▸ **Work item**
All of the data must be retyped exactly, with nothing left out.

▸ **Information**
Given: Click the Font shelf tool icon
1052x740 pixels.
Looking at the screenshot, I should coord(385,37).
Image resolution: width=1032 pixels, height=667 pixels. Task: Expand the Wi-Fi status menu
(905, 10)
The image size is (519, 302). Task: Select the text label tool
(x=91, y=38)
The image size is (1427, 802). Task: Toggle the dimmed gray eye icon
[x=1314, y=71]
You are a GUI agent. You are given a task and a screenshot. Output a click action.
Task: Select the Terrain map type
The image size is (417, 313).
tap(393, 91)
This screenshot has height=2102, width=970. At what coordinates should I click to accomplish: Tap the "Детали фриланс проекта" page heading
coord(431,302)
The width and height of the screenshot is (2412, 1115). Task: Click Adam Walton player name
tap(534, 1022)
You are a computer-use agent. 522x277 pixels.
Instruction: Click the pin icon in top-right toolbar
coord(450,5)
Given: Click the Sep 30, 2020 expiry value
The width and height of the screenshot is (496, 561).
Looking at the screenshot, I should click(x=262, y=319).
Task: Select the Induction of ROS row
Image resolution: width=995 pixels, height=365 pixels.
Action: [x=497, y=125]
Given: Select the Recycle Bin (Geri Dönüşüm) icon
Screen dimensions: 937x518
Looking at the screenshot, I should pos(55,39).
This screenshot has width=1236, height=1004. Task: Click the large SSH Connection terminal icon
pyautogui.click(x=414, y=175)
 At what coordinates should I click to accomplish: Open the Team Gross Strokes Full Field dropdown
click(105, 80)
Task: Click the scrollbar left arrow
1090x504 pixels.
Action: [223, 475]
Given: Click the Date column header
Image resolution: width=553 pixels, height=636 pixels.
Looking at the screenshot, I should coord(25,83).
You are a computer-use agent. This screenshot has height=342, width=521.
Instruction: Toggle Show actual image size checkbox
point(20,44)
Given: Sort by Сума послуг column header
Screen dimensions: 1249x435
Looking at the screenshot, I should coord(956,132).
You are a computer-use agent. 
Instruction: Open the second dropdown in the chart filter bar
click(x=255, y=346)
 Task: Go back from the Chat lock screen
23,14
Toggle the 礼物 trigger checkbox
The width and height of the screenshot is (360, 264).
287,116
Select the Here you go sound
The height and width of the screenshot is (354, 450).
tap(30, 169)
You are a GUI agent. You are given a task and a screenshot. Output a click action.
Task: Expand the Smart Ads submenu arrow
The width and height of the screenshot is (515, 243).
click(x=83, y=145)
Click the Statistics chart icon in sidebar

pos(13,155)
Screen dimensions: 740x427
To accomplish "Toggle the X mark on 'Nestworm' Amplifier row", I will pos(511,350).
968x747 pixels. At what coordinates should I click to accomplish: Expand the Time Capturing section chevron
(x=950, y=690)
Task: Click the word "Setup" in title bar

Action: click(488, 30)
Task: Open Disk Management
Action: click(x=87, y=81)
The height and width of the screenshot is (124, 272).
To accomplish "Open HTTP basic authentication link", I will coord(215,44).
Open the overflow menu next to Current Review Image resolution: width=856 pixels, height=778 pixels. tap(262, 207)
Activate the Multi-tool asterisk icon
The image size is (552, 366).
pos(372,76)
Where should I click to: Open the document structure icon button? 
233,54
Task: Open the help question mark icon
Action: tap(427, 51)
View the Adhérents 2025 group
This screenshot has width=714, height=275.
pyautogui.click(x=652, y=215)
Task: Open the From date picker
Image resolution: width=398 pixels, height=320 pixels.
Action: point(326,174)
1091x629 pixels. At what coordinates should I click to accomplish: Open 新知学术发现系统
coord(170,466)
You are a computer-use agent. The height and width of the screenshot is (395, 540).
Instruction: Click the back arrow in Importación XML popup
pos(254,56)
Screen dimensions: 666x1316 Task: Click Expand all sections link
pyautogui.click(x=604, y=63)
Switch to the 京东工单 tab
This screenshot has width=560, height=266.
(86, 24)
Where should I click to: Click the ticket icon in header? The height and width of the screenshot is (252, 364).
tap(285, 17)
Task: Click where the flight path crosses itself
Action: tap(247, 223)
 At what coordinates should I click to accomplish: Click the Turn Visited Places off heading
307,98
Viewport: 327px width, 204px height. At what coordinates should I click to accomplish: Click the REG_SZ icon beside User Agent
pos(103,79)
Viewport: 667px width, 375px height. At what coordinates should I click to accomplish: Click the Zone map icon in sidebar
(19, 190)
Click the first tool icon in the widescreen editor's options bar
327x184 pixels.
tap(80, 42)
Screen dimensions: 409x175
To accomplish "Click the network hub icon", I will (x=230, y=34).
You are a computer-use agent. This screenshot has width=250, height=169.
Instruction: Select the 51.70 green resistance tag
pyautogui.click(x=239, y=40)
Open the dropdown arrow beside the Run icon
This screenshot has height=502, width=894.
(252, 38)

▸ **Solution to this task**
Given: Click the Font shelf tool icon
1052x740 pixels.
Looking at the screenshot, I should coord(385,37).
Image resolution: width=1032 pixels, height=667 pixels. Task: Expand the Wi-Fi status menu
(905, 10)
The image size is (519, 302). Task: Select the text label tool
(x=91, y=38)
The image size is (1427, 802). Task: Toggle the dimmed gray eye icon
[x=1314, y=71]
You are a GUI agent. You are given a task and a screenshot. Output a click action.
Task: Select the Terrain map type
The image size is (417, 313).
tap(393, 91)
This screenshot has height=2102, width=970. At what coordinates should I click to accomplish: Tap the "Детали фриланс проекта" page heading
coord(431,302)
The width and height of the screenshot is (2412, 1115). Task: Click Adam Walton player name
tap(534, 1022)
You are a computer-use agent. 522x277 pixels.
Instruction: Click the pin icon in top-right toolbar
coord(450,5)
Given: Click the Sep 30, 2020 expiry value
The width and height of the screenshot is (496, 561).
Looking at the screenshot, I should click(x=262, y=319).
Task: Select the Induction of ROS row
Image resolution: width=995 pixels, height=365 pixels.
Action: [x=497, y=125]
Given: Select the Recycle Bin (Geri Dönüşüm) icon
Screen dimensions: 937x518
Looking at the screenshot, I should pos(55,39).
This screenshot has width=1236, height=1004. Task: Click the large SSH Connection terminal icon
pyautogui.click(x=414, y=175)
 At what coordinates should I click to accomplish: Open the Team Gross Strokes Full Field dropdown
click(105, 80)
Task: Click the scrollbar left arrow
1090x504 pixels.
Action: [223, 475]
Given: Click the Date column header
Image resolution: width=553 pixels, height=636 pixels.
Looking at the screenshot, I should coord(25,83).
You are a computer-use agent. This screenshot has height=342, width=521.
Instruction: Toggle Show actual image size checkbox
point(20,44)
Given: Sort by Сума послуг column header
Screen dimensions: 1249x435
Looking at the screenshot, I should coord(956,132).
You are a computer-use agent. 
Instruction: Open the second dropdown in the chart filter bar
click(x=255, y=346)
 Task: Go back from the Chat lock screen
23,14
Toggle the 礼物 trigger checkbox
The width and height of the screenshot is (360, 264).
287,116
Select the Here you go sound
The height and width of the screenshot is (354, 450).
tap(30, 169)
You are a GUI agent. You are given a task and a screenshot. Output a click action.
Task: Expand the Smart Ads submenu arrow
The width and height of the screenshot is (515, 243).
click(x=83, y=145)
Click the Statistics chart icon in sidebar

pos(13,155)
Screen dimensions: 740x427
To accomplish "Toggle the X mark on 'Nestworm' Amplifier row", I will pos(511,350).
968x747 pixels. At what coordinates should I click to accomplish: Expand the Time Capturing section chevron
(x=950, y=690)
Task: Click the word "Setup" in title bar

Action: click(488, 30)
Task: Open Disk Management
Action: click(x=87, y=81)
The height and width of the screenshot is (124, 272).
To accomplish "Open HTTP basic authentication link", I will coord(215,44).
Open the overflow menu next to Current Review Image resolution: width=856 pixels, height=778 pixels. tap(262, 207)
Activate the Multi-tool asterisk icon
The image size is (552, 366).
pos(372,76)
Where should I click to: Open the document structure icon button? 
233,54
Task: Open the help question mark icon
Action: tap(427, 51)
View the Adhérents 2025 group
This screenshot has width=714, height=275.
pyautogui.click(x=652, y=215)
Task: Open the From date picker
Image resolution: width=398 pixels, height=320 pixels.
Action: point(326,174)
1091x629 pixels. At what coordinates should I click to accomplish: Open 新知学术发现系统
coord(170,466)
You are a computer-use agent. The height and width of the screenshot is (395, 540).
Instruction: Click the back arrow in Importación XML popup
pos(254,56)
Screen dimensions: 666x1316 Task: Click Expand all sections link
pyautogui.click(x=604, y=63)
Switch to the 京东工单 tab
This screenshot has width=560, height=266.
(86, 24)
Where should I click to: Click the ticket icon in header? The height and width of the screenshot is (252, 364).
tap(285, 17)
Task: Click where the flight path crosses itself
Action: tap(247, 223)
 At what coordinates should I click to accomplish: Click the Turn Visited Places off heading
307,98
Viewport: 327px width, 204px height. At what coordinates should I click to accomplish: Click the REG_SZ icon beside User Agent
pos(103,79)
Viewport: 667px width, 375px height. At what coordinates should I click to accomplish: Click the Zone map icon in sidebar
(19, 190)
Click the first tool icon in the widescreen editor's options bar
327x184 pixels.
tap(80, 42)
Screen dimensions: 409x175
To accomplish "Click the network hub icon", I will (x=230, y=34).
You are a computer-use agent. This screenshot has width=250, height=169.
Instruction: Select the 51.70 green resistance tag
pyautogui.click(x=239, y=40)
Open the dropdown arrow beside the Run icon
This screenshot has height=502, width=894.
(252, 38)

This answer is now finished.